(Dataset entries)
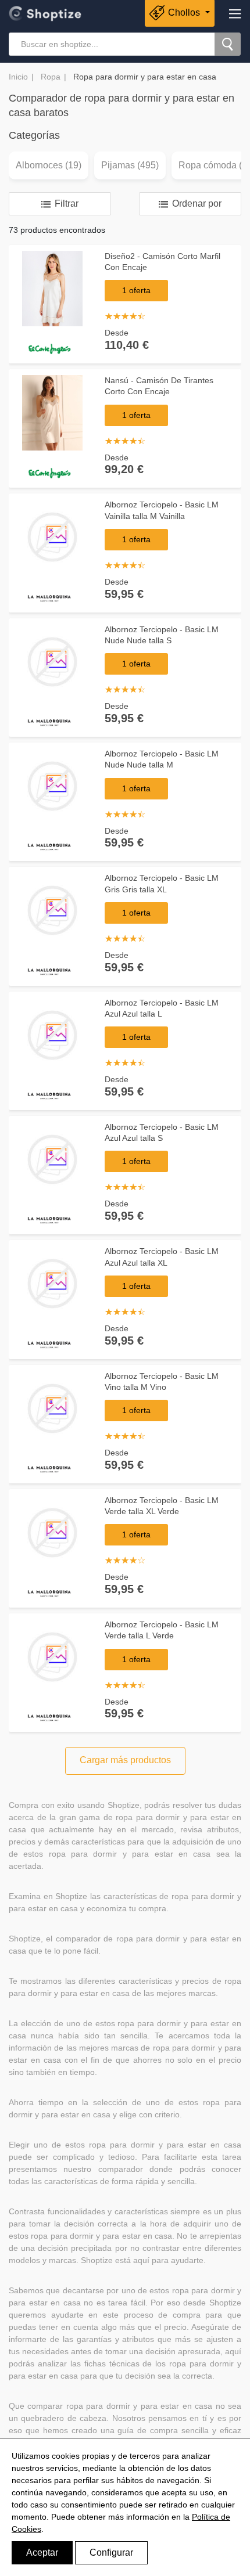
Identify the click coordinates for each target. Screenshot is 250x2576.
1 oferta (136, 290)
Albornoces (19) (48, 165)
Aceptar (42, 2552)
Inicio (18, 76)
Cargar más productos (125, 1760)
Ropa (50, 76)
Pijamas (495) (130, 165)
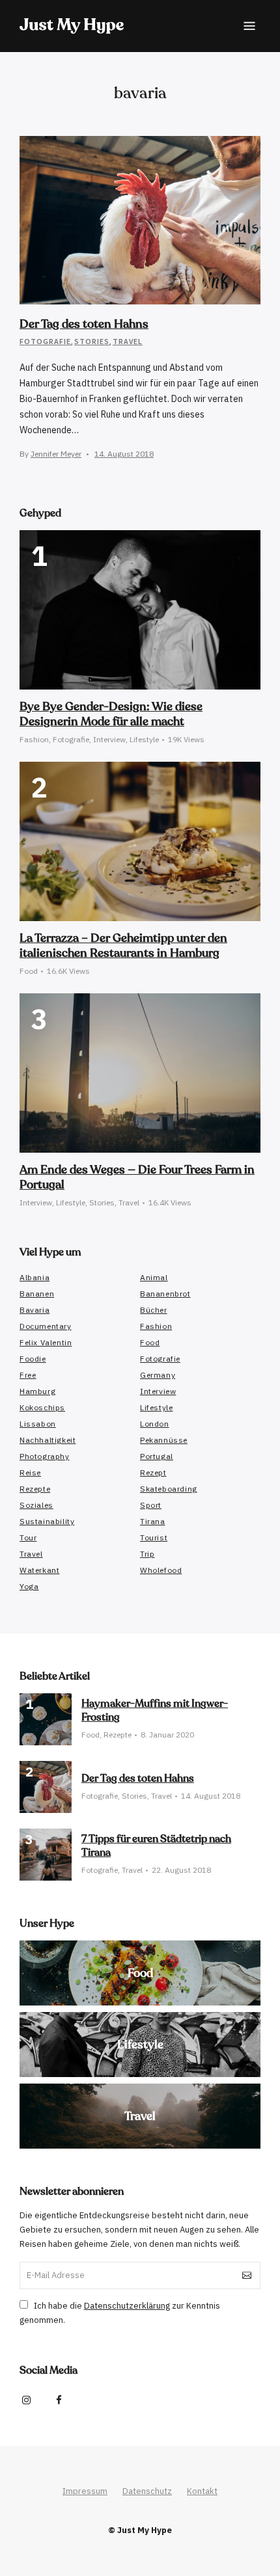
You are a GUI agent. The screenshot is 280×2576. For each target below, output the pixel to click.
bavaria (34, 1310)
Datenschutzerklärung (127, 2305)
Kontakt (202, 2491)
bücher (153, 1310)
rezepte (35, 1489)
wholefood (161, 1570)
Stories (91, 341)
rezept (153, 1472)
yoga (29, 1586)
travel (31, 1554)
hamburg (37, 1391)
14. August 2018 (124, 454)
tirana (152, 1521)
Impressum (85, 2491)
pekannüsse (164, 1440)
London (154, 1424)
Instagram (26, 2400)
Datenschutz (147, 2491)
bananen (37, 1293)
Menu (249, 26)
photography (45, 1456)
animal (154, 1277)
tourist (153, 1537)
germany (157, 1375)
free (28, 1375)
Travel (128, 341)
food (150, 1342)
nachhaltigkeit (48, 1440)
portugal (156, 1456)
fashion (156, 1326)
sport (150, 1505)
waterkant (39, 1570)
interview (158, 1391)
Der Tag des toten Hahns (84, 324)
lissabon (38, 1424)
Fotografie (45, 341)
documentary (46, 1326)
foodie (33, 1358)
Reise (30, 1472)
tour (28, 1537)
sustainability (47, 1521)
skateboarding (168, 1489)
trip (147, 1554)
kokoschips (42, 1407)
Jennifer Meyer (56, 454)
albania (34, 1277)
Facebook (59, 2400)
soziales (36, 1505)
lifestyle (156, 1407)
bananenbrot (165, 1293)
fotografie (160, 1358)
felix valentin (46, 1342)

__REQUIRED ACTION__
Each record is to be restated word for word; no picture goes in.

__RESULT OF THIS EXERCISE__
Identify the click coordinates for each target. Screenshot is 250x2576.
1 oferta (136, 290)
Albornoces (19) (48, 165)
Aceptar (42, 2552)
Inicio (18, 76)
Cargar más productos (125, 1760)
Ropa (50, 76)
Pijamas (495) (130, 165)
You are a GUI agent. The screenshot is 280×2576. For each target below, output the pixel to click.
bavaria (34, 1310)
Datenschutzerklärung (127, 2305)
Kontakt (202, 2491)
bücher (153, 1310)
rezepte (35, 1489)
wholefood (161, 1570)
Stories (91, 341)
rezept (153, 1472)
yoga (29, 1586)
travel (31, 1554)
hamburg (37, 1391)
14. August 2018 (124, 454)
tirana (152, 1521)
Impressum (85, 2491)
pekannüsse (164, 1440)
London (154, 1424)
Instagram (26, 2400)
Datenschutz (147, 2491)
bananen (37, 1293)
Menu (249, 26)
photography (45, 1456)
animal (154, 1277)
tourist (153, 1537)
germany (157, 1375)
free (28, 1375)
Travel (128, 341)
food (150, 1342)
nachhaltigkeit (48, 1440)
portugal (156, 1456)
fashion (156, 1326)
sport (150, 1505)
waterkant (39, 1570)
interview (158, 1391)
Der Tag des toten Hahns (84, 324)
lissabon (38, 1424)
Fotografie (45, 341)
documentary (46, 1326)
foodie (33, 1358)
Reise (30, 1472)
tour (28, 1537)
sustainability (47, 1521)
skateboarding (168, 1489)
trip (147, 1554)
kokoschips (42, 1407)
Jennifer Meyer (56, 454)
albania (34, 1277)
Facebook (59, 2400)
soziales (36, 1505)
lifestyle (156, 1407)
bananenbrot (165, 1293)
fotografie (160, 1358)
felix valentin (46, 1342)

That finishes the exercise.